De acordo com o Centro Europeu para os Direitos Humanos e Constitucionais (ECCHR), com sede em Berlim, a jurisdição universal é promissora, mas deve ser uma "opção de recurso" se os processos na Síria falharem.
O impulso para a justiça deve ser "liderado pela Síria", afirma.
Para qualquer julgamento, é fundamental que as provas sejam bem preservadas.
Durante o regime, que durou décadas, as infrações foram documentadas por organizações internacionais e pela sociedade civil síria, com a ajuda de denunciantes. As chamadas fotografias "César", tiradas por um agente da polícia militar síria que desertou há uma década, são talvez as provas mais conhecidas de tortura que deram origem a processos penais nos tribunais europeus.
O Mecanismo Internacional, Imparcial e Independente (MIII) da ONU tem por mandato recolher, preservar e analisar provas a utilizar em processos penais e apoia a sociedade civil síria nos processos judiciais.
Robert Petit, investigador principal do IIIM, descreveu "papéis espalhados pelo chão, pessoas a sair com computadores, discos rígidos queimados e esmagados" nos centros do regime durante a ofensiva dos rebeldes.

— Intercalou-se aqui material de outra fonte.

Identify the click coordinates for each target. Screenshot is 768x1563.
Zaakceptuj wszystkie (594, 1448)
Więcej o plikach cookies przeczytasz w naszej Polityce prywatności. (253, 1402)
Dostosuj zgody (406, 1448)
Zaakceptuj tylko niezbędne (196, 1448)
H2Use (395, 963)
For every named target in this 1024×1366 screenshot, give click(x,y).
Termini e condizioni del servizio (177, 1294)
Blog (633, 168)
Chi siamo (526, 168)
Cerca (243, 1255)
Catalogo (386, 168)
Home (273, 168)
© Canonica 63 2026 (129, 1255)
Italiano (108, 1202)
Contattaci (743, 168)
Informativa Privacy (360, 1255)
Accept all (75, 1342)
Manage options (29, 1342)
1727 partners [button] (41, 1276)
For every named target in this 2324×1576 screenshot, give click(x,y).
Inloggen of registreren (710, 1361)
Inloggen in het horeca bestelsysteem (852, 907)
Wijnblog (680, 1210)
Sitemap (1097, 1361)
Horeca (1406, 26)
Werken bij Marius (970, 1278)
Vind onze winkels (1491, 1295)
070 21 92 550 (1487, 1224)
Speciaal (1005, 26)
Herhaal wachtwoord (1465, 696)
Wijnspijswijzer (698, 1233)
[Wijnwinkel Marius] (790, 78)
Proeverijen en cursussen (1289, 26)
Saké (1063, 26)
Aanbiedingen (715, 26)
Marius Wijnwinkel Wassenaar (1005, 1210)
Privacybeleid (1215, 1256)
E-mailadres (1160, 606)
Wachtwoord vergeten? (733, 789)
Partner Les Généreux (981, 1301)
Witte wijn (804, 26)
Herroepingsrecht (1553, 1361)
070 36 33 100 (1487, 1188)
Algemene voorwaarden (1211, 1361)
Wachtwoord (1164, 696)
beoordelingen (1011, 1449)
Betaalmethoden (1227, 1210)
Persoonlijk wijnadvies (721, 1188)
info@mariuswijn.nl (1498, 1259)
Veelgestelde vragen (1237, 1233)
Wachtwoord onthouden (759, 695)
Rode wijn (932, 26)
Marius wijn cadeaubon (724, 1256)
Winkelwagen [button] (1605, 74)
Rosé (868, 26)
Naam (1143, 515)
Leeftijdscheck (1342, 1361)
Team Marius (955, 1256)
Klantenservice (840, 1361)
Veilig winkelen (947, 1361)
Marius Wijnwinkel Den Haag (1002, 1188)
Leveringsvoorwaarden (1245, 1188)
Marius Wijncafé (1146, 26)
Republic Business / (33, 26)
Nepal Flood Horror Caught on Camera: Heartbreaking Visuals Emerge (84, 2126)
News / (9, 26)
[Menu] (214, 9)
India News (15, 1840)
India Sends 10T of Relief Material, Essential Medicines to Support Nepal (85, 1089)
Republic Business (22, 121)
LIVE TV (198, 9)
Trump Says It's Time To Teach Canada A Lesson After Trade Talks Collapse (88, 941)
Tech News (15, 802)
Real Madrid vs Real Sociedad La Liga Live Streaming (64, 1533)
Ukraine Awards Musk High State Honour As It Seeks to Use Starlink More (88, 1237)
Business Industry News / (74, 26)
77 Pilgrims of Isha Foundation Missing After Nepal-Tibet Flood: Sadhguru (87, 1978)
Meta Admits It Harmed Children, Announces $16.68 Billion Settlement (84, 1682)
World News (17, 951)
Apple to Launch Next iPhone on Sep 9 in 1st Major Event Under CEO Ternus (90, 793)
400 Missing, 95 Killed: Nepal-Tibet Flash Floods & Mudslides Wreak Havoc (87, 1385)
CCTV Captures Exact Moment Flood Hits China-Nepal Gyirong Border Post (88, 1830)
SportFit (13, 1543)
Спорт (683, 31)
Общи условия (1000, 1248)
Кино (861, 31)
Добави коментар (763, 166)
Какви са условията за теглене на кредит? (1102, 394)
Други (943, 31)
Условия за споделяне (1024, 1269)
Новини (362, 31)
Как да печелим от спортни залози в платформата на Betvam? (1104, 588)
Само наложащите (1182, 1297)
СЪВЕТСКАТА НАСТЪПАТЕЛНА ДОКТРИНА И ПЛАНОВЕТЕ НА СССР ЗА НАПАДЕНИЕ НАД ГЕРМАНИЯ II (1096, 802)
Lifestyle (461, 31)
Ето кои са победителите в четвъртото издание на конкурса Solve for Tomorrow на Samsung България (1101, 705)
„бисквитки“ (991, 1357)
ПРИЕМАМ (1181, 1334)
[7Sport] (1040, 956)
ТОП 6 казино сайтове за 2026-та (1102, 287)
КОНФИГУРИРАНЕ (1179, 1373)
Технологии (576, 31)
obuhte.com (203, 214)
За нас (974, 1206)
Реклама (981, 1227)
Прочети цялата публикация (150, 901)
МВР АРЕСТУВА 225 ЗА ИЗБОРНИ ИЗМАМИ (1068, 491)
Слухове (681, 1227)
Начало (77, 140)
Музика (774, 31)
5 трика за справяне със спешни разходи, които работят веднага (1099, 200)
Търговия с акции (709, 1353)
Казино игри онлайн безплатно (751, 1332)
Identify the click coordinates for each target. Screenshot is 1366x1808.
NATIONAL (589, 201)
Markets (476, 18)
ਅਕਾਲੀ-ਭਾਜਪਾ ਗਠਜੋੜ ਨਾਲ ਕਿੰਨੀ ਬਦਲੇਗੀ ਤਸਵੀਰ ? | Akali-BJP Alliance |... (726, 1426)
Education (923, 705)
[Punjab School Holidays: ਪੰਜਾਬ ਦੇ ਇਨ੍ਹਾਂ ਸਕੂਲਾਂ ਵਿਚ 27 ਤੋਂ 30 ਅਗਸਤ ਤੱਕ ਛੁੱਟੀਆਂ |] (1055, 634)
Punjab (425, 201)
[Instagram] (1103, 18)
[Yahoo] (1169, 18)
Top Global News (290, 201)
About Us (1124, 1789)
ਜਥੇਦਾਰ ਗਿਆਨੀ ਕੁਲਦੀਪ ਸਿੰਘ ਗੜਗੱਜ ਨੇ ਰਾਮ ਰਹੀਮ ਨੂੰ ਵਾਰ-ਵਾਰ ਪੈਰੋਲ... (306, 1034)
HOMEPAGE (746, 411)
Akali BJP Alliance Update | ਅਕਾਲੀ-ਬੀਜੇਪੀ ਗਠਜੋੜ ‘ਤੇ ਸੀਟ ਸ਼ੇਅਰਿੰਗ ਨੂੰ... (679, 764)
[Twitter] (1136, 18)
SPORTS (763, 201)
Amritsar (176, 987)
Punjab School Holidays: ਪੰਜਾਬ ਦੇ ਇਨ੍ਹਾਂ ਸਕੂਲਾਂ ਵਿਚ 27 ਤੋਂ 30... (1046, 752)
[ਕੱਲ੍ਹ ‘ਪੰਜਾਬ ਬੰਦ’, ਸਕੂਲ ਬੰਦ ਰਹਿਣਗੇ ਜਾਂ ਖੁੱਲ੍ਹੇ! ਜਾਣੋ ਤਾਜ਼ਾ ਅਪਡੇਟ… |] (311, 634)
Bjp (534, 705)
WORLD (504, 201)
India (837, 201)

"Os responsáveis por estas prisões têm de salvaguardar os materiais existentes nestas instalações para que a verdade possa ser dita e para que os responsáveis sejam responsabilizados", explicou Jarrah, da HRW.
A Euronews ou a ONU para saber se os seus investigadores já foram autorizados pelos dirigentes de facto da Síria a aceder ao terreno, mas ainda não obteve resposta.
Segundo a CEDH, existe também um risco real de que as provas possam ser confiscadas "para serem utilizadas como capital político ou comercial" ou serem comprometidas por agentes dos serviços secretos de países "interessados em destruir provas e arquivos".